* ЗАДАНИЕ A:
Ответьте по тексту о картине «А.С. Пушкин и Адам Мицкевич»:
(i) Чей талант, по словам текста, возвышал Пушкин?
(ii) Какой год шел, когда художник взялся повторить картину?
(iii) Каков размер холста для новой картины?
* ЗАДАНИЕ B: Выпишите дословно из текста о картине «А.С. Пушкин и Адам Мицкевич» отрывок от слов «Художник тоже скажет» до слов «Вечен и Пушкин.».

* ИСХОДНЫЙ ТЕКСТ:
Помните, как вспоминала Пассек о том, как Пушкин и Боратынский появились на балу: «Они шли рядом, им уступали дорогу». С Пушкиным многие выдающиеся современники шли рядом. Он возвышал, облагораживал, освещал талант многих: Кольцова, Гоголя, Дельвига, Боратынского. И Мицкевича тоже.
Сюжетом «А.С. Пушкин и Адам Мицкевич» художник как бы подытоживал пушкинскую тему. На сей раз рука и глаз не подвели. Сюжет настолько захватил его, что он решил повторить картину, увеличив ее.
Изменилось время – шел пятьдесят пятый год, облака на политическом небосводе предвещали очистительную грозу XX съезда. Тучи сгущались над всеми, кто был близок к тирану. Герасимов не был исключением.
А потому раздумья о судьбах искусства выходят на передний план.
Художник тоже скажет свое слово на тему «талант и монарх».
Натянут холст теперь уже размером 185х210. И никаких сроков, никаких обязательств. Это он напишет для души. Этой картиной он постарается реабилитироваться за все неудачи пушкинской темы и, даст бог, может, именно этой картиной он сделает шаг к бессмертью.
Ведь многое, чему отдавал он предпочтение, скажем, политике, что со всей страстью стремился выразить в церемониальных портретах, на поверку может оказаться тленом, искусство же вечно. Вечен и Пушкин.

* ИМЕЮЩИЕСЯ ДАННЫЕ:
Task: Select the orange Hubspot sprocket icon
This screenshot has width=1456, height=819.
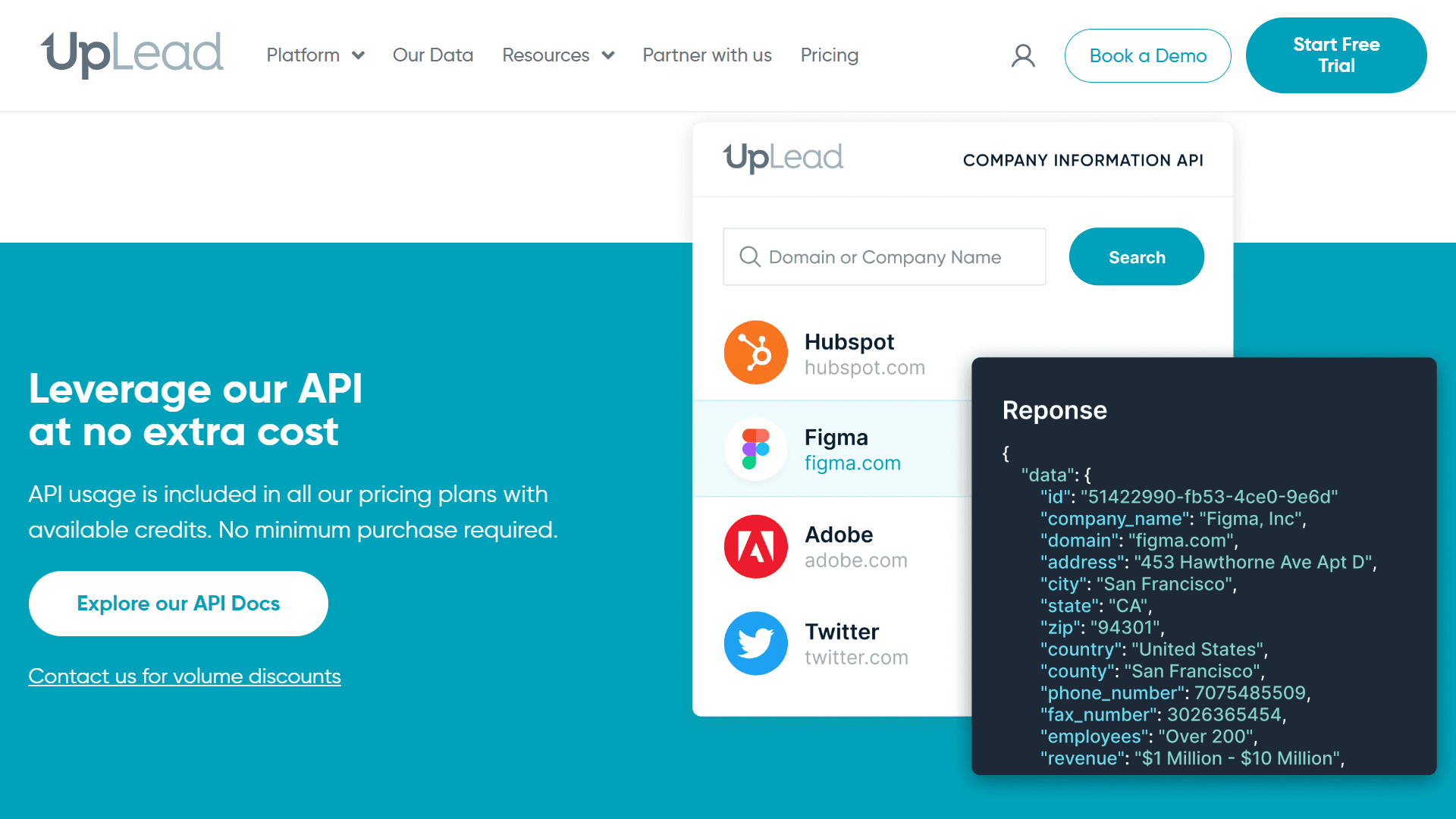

* ОТВЕТ A:
(i) Кольцова, Гоголя, Дельвига, Боратынского и Мицкевича.
(ii) Пятьдесят пятый.
(iii) 185х210.

* ОТВЕТ B:
Художник тоже скажет свое слово на тему «талант и монарх».
Натянут холст теперь уже размером 185х210. И никаких сроков, никаких обязательств. Это он напишет для души. Этой картиной он постарается реабилитироваться за все неудачи пушкинской темы и, даст бог, может, именно этой картиной он сделает шаг к бессмертью.
Ведь многое, чему отдавал он предпочтение, скажем, политике, что со всей страстью стремился выразить в церемониальных портретах, на поверку может оказаться тленом, искусство же вечно. Вечен и Пушкин.